++++ PROVIDED INFORMATION
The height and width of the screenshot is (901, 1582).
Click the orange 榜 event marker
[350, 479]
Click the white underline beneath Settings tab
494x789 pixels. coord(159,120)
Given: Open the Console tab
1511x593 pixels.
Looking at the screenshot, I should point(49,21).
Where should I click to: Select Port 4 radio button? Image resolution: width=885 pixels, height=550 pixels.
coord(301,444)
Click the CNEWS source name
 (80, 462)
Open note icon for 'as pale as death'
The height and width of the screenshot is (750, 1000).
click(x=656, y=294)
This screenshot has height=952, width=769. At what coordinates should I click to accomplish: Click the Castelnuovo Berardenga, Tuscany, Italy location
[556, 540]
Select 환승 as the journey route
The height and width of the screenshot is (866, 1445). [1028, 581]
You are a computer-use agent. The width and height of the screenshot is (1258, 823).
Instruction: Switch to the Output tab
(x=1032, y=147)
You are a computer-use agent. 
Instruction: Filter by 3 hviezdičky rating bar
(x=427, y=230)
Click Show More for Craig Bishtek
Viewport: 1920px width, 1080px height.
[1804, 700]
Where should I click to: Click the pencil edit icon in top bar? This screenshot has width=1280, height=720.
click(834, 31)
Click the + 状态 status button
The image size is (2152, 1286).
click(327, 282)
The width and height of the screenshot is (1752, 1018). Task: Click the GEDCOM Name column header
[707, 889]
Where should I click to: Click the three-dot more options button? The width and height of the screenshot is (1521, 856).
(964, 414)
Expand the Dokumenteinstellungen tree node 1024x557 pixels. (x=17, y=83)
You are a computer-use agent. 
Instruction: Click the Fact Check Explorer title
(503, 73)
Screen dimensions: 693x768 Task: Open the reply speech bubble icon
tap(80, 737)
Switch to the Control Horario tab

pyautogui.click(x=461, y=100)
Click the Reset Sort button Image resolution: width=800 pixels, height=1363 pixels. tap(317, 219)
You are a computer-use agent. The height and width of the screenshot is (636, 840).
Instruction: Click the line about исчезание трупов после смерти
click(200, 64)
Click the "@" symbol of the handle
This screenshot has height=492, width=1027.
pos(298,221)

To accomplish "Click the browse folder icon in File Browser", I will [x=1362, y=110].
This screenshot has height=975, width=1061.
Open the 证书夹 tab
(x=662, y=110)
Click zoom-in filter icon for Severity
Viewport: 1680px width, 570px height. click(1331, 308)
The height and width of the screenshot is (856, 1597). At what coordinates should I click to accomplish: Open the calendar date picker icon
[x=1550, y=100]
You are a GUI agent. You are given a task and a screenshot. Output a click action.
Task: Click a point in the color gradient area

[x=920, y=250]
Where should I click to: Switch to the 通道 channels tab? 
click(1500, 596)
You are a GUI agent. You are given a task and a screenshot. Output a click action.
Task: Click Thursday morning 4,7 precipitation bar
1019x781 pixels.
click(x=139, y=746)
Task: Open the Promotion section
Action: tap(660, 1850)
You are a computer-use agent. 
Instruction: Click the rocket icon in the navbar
++++++++
Output the records exactly, including every line.

## REPLY TO THE EXERCISE
The height and width of the screenshot is (901, 1582).
Click the orange 榜 event marker
[350, 479]
Click the white underline beneath Settings tab
494x789 pixels. coord(159,120)
Given: Open the Console tab
1511x593 pixels.
Looking at the screenshot, I should point(49,21).
Where should I click to: Select Port 4 radio button? Image resolution: width=885 pixels, height=550 pixels.
coord(301,444)
Click the CNEWS source name
 (80, 462)
Open note icon for 'as pale as death'
The height and width of the screenshot is (750, 1000).
click(x=656, y=294)
This screenshot has height=952, width=769. At what coordinates should I click to accomplish: Click the Castelnuovo Berardenga, Tuscany, Italy location
[556, 540]
Select 환승 as the journey route
The height and width of the screenshot is (866, 1445). [1028, 581]
You are a computer-use agent. The width and height of the screenshot is (1258, 823).
Instruction: Switch to the Output tab
(x=1032, y=147)
You are a computer-use agent. 
Instruction: Filter by 3 hviezdičky rating bar
(x=427, y=230)
Click Show More for Craig Bishtek
Viewport: 1920px width, 1080px height.
[1804, 700]
Where should I click to: Click the pencil edit icon in top bar? This screenshot has width=1280, height=720.
click(834, 31)
Click the + 状态 status button
The image size is (2152, 1286).
click(327, 282)
The width and height of the screenshot is (1752, 1018). Task: Click the GEDCOM Name column header
[707, 889]
Where should I click to: Click the three-dot more options button? The width and height of the screenshot is (1521, 856).
(964, 414)
Expand the Dokumenteinstellungen tree node 1024x557 pixels. (x=17, y=83)
You are a computer-use agent. 
Instruction: Click the Fact Check Explorer title
(503, 73)
Screen dimensions: 693x768 Task: Open the reply speech bubble icon
tap(80, 737)
Switch to the Control Horario tab

pyautogui.click(x=461, y=100)
Click the Reset Sort button Image resolution: width=800 pixels, height=1363 pixels. tap(317, 219)
You are a computer-use agent. The height and width of the screenshot is (636, 840).
Instruction: Click the line about исчезание трупов после смерти
click(200, 64)
Click the "@" symbol of the handle
This screenshot has height=492, width=1027.
pos(298,221)

To accomplish "Click the browse folder icon in File Browser", I will [x=1362, y=110].
This screenshot has height=975, width=1061.
Open the 证书夹 tab
(x=662, y=110)
Click zoom-in filter icon for Severity
Viewport: 1680px width, 570px height. click(1331, 308)
The height and width of the screenshot is (856, 1597). At what coordinates should I click to accomplish: Open the calendar date picker icon
[x=1550, y=100]
You are a GUI agent. You are given a task and a screenshot. Output a click action.
Task: Click a point in the color gradient area

[x=920, y=250]
Where should I click to: Switch to the 通道 channels tab? 
click(1500, 596)
You are a GUI agent. You are given a task and a screenshot. Output a click action.
Task: Click Thursday morning 4,7 precipitation bar
1019x781 pixels.
click(x=139, y=746)
Task: Open the Promotion section
Action: tap(660, 1850)
You are a computer-use agent. 
Instruction: Click the rocket icon in the navbar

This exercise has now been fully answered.